[Exercise objective] Look through the data and write out every line with the word "height" in it.

[Data to process]

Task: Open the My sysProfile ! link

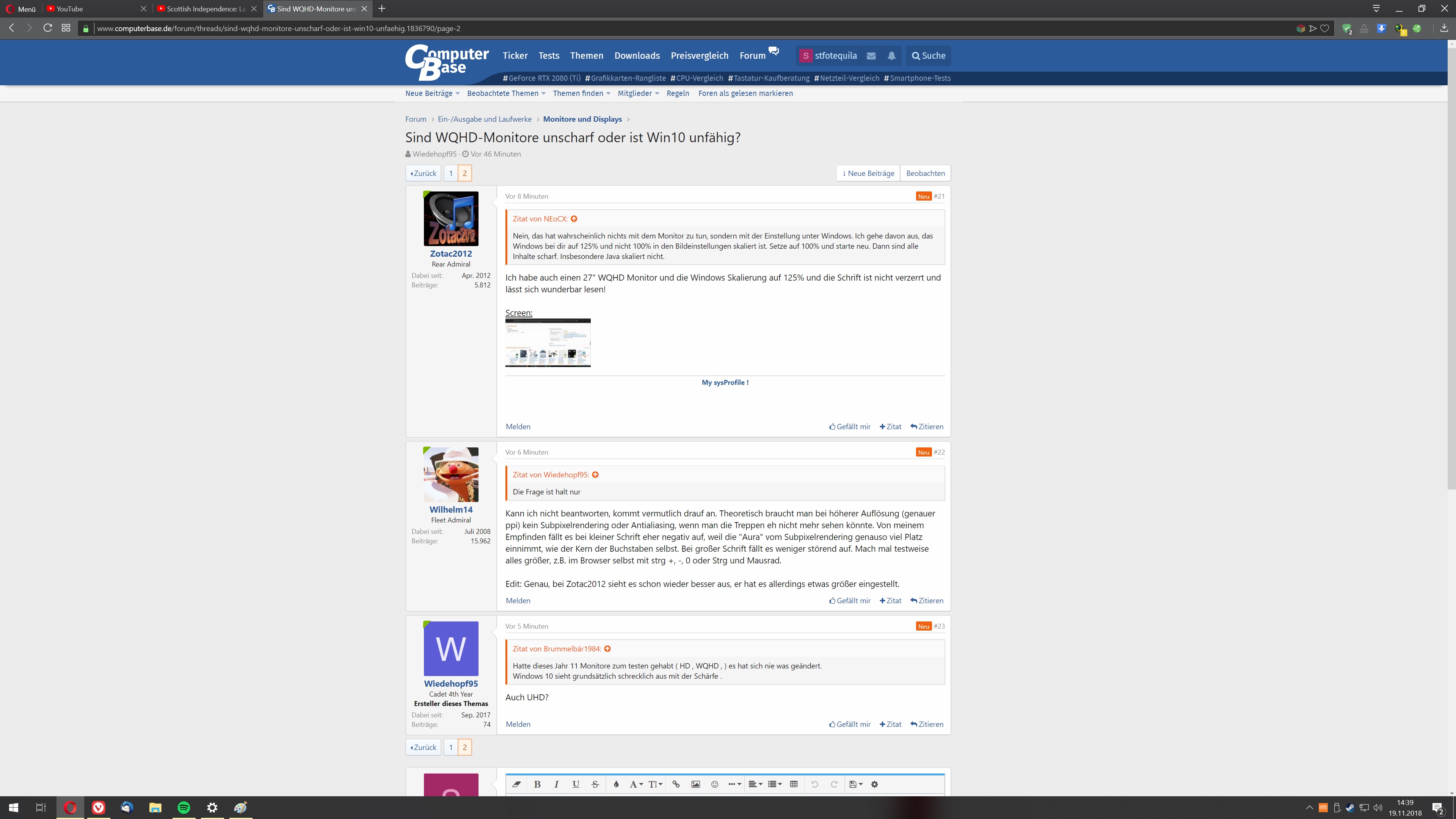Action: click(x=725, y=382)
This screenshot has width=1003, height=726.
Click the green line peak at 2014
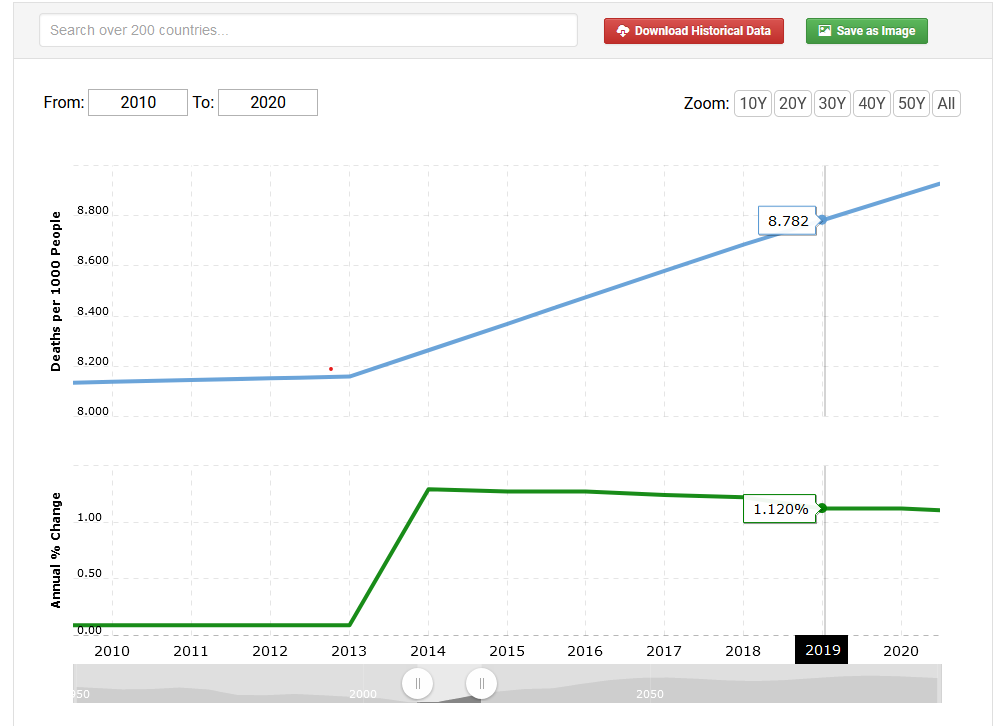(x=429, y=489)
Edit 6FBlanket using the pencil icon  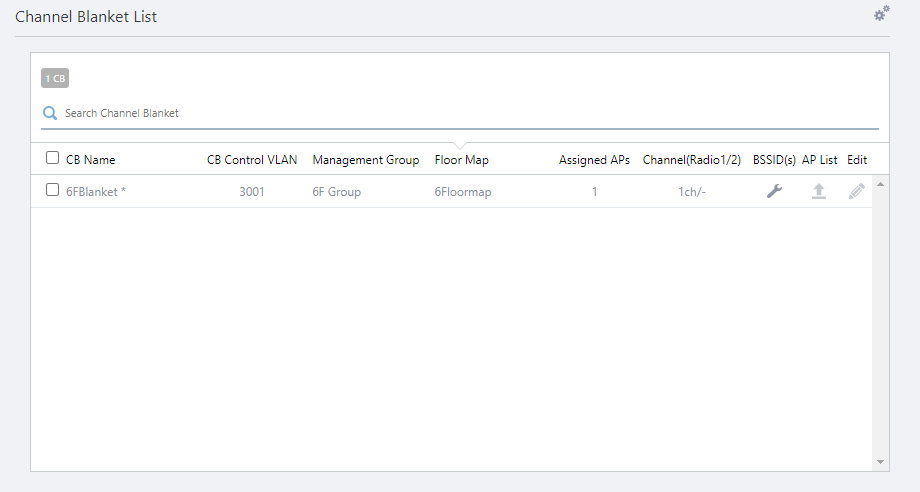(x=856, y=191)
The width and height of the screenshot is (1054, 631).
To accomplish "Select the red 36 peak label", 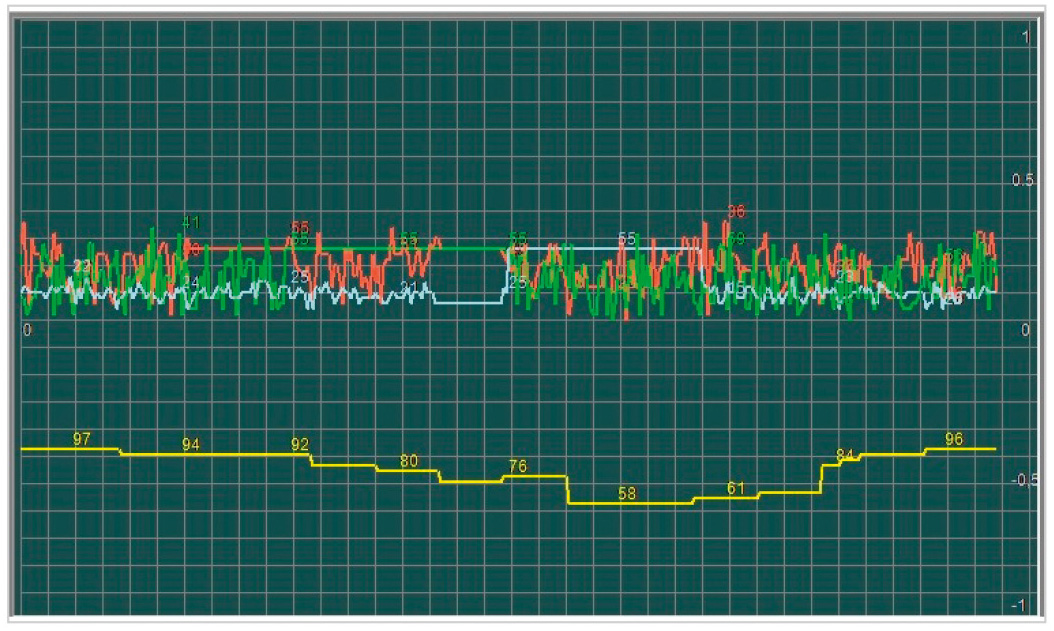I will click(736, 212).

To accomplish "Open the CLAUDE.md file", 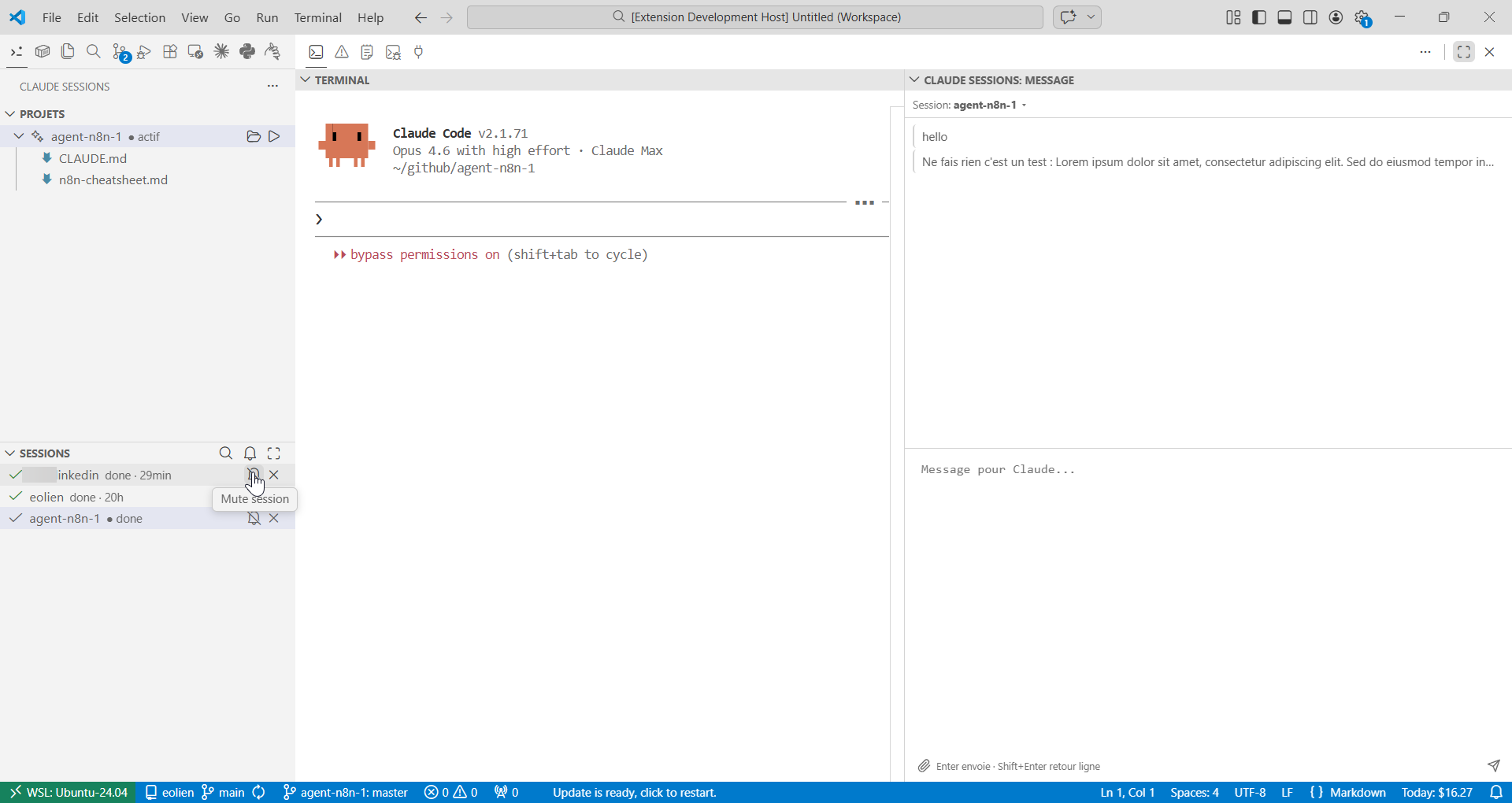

[Response box]
This screenshot has width=1003, height=726.
The width and height of the screenshot is (1054, 631).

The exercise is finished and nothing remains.